---------- Available records

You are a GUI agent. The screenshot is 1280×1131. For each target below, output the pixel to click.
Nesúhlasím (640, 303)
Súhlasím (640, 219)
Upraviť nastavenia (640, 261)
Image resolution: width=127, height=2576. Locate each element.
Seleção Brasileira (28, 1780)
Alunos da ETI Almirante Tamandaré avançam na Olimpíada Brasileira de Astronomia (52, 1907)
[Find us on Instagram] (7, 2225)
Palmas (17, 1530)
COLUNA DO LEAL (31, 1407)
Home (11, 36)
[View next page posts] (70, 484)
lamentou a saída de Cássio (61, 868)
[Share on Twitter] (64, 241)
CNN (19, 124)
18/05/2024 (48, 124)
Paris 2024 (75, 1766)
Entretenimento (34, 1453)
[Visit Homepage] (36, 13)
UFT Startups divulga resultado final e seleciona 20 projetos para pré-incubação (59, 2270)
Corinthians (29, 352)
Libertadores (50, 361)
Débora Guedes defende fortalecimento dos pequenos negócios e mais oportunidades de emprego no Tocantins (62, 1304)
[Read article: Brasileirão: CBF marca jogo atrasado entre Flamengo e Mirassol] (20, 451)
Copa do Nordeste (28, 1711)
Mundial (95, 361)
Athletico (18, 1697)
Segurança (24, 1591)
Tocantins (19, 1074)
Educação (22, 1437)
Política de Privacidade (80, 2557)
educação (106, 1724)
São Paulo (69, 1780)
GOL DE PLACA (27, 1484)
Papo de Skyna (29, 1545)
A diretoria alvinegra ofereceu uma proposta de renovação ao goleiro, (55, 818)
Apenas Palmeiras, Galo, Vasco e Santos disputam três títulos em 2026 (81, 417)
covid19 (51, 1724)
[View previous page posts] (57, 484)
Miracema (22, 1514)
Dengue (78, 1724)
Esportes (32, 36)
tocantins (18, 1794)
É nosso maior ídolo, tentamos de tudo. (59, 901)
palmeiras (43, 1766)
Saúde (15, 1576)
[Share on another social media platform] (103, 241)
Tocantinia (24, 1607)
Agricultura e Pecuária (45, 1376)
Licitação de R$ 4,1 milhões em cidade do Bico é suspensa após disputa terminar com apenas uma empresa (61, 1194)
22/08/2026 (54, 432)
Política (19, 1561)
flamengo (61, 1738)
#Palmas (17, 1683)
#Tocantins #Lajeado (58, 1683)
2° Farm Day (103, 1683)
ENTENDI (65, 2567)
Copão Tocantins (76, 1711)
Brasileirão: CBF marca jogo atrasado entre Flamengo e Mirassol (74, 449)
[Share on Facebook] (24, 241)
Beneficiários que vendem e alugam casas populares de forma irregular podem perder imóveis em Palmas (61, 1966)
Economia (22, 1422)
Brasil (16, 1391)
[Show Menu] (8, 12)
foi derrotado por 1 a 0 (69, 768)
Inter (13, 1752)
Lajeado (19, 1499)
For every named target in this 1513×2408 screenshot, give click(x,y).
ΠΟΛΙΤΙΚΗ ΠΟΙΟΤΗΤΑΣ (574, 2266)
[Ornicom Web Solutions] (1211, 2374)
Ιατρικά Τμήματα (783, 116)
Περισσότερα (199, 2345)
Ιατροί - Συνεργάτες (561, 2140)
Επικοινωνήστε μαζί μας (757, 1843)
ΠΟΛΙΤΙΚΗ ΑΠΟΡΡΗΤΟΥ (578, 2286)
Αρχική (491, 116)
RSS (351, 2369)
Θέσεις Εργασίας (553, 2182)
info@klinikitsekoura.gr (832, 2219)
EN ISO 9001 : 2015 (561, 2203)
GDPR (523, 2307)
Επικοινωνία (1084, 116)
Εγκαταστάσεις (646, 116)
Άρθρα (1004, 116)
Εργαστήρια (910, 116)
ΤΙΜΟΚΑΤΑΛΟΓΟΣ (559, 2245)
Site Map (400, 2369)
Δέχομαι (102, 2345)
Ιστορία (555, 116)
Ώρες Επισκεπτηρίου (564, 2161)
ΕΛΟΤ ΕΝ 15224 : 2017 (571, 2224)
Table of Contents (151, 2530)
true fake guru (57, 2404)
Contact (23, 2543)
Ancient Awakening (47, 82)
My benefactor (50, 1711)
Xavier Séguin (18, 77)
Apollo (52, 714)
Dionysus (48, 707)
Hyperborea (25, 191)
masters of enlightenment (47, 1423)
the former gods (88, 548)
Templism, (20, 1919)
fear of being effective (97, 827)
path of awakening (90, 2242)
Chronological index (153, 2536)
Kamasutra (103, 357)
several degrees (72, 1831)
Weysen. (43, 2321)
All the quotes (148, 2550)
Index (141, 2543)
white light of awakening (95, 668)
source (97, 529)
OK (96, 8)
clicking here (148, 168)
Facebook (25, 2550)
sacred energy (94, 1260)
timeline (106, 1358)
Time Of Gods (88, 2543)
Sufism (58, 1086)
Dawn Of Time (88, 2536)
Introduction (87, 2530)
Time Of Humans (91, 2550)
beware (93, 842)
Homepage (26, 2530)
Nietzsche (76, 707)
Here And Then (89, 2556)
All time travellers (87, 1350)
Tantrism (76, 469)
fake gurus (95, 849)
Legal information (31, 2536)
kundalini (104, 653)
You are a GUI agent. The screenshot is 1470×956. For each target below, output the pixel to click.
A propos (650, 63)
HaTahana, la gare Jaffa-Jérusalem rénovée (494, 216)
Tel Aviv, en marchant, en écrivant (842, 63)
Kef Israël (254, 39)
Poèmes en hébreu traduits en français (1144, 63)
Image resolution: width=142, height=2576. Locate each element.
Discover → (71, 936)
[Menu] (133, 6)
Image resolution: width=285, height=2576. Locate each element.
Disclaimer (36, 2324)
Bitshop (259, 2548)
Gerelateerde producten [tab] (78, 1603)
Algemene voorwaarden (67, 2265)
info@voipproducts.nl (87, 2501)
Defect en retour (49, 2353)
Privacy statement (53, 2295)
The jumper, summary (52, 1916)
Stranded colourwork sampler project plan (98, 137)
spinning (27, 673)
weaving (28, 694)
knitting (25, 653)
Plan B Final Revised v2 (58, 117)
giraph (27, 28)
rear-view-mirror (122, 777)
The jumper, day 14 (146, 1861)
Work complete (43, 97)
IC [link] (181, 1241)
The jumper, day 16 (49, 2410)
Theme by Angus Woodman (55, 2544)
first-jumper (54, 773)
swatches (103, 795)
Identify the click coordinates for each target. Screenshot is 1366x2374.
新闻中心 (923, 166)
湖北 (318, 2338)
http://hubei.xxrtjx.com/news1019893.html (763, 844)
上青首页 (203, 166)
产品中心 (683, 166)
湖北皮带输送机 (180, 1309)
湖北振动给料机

--------------------

■ Directions for this task: Would you retype the lines above from the one with "RSS (351, 2369)" down to the one with "masters of enlightenment (47, 1423)", word for word, both ends included and no other lines?

■ Result of this task:
RSS (351, 2369)
Θέσεις Εργασίας (553, 2182)
info@klinikitsekoura.gr (832, 2219)
EN ISO 9001 : 2015 (561, 2203)
GDPR (523, 2307)
Επικοινωνία (1084, 116)
Εγκαταστάσεις (646, 116)
Άρθρα (1004, 116)
Εργαστήρια (910, 116)
ΤΙΜΟΚΑΤΑΛΟΓΟΣ (559, 2245)
Site Map (400, 2369)
Δέχομαι (102, 2345)
Ιστορία (555, 116)
Ώρες Επισκεπτηρίου (564, 2161)
ΕΛΟΤ ΕΝ 15224 : 2017 (571, 2224)
Table of Contents (151, 2530)
true fake guru (57, 2404)
Contact (23, 2543)
Ancient Awakening (47, 82)
My benefactor (50, 1711)
Xavier Séguin (18, 77)
Apollo (52, 714)
Dionysus (48, 707)
Hyperborea (25, 191)
masters of enlightenment (47, 1423)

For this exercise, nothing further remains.